- **TEXT EXTRACT**

A
s all sectors of the textile industry search for new ways to compete, new markets to
enter and innovation to obtain a competitive edge, one parameter that rarely makes the paper is
trust. Today, companies rely on speed, quality and delivery in ever tighter time frames across the
supply chain. They share the growing need to work together in truly innovative product development.
Each must develop relationships that go beyond a contract and embrace real partnership as a
critical ingredient. Growing interdependence of companies isn’t new, but collaboration is the
buzzword for Western Hemisphere companies trying to establish a framework to counter increasing
Asian competition.
For a US business person, this is a
nice idea, but competition, the drive to win and no team structure in the linked businesses of the
supply chain make trust seem naive. The stakes have never been higher, and the chain can easily
break, damaging a customer relationship with one failed promise, missed delivery or misrepresented
capability.

- **GIVEN DATA**
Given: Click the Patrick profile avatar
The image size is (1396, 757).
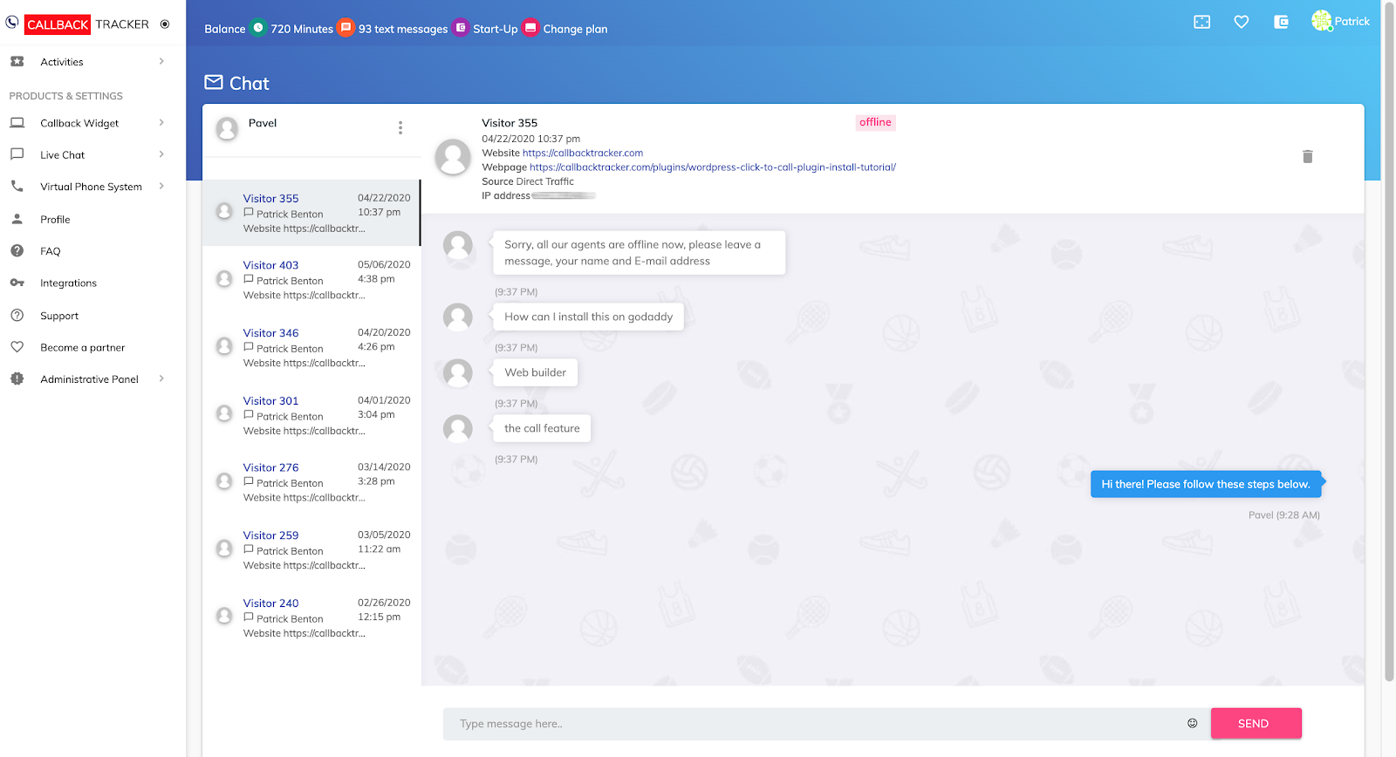Looking at the screenshot, I should click(x=1322, y=21).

- **GOAL A**
Output everything from "Each must develop" down to "Asian competition." in the textile industry passage, reproducing the wording without alteration.
- **GOAL B**
Carry the passage on trust in the textile supply chain forward with the paragraphs that would follow its final sentence.
The data above was drawn from a separate source and is unrelated to the passage on trust in the textile industry.

- **WRITTEN RESPONSE A**
Each must develop relationships that go beyond a contract and embrace real partnership as a
critical ingredient. Growing interdependence of companies isn’t new, but collaboration is the
buzzword for Western Hemisphere companies trying to establish a framework to counter increasing
Asian competition.

- **WRITTEN RESPONSE B**
At the recent American Apparel
Producers’ Network (AAPN) meeting in Savannah, Ga. — an event that gathered 75 companies from fiber
to apparel brands and finance to logistics — it was amazing to see so many different companies
searching for ways to establish new, trusting relationships. Old friends were apparent, but the new
demands of the apparel supply chain can test even those relationships. Innovation and collaboration
are a recipe for success for the Western Hemisphere in supplying apparel. Several AAPN members
expressed interest in forming a cooperative, a partnership of companies to remove excess capacity
from existing facilities and pool those resources to add capacity in Central America where there is
a perceived need. As you can imagine, an interesting dialogue ensued — but that is the point. Those
not willing to come together in the form of a cooperative are forced to develop a solution that can
perform at the level of a cooperative — finding partners with common ideals, identifying a need in
the market and developing a supply chain solution to solve it, gaining ground on foreign
competition by leveraging every aspect of the chain. Use finance, use logistics, leverage core
competencies and bring fresh product to the table — simple? No, but these steps are absolutely
necessary.
Some companies are doing this. They have developed and continue to develop new products and
processes. Some spinners have developed strong relationships with brands, and when they succeed,
members of the chain with which they have shared success in the past are in line to share new-found
success — they earn trust each time.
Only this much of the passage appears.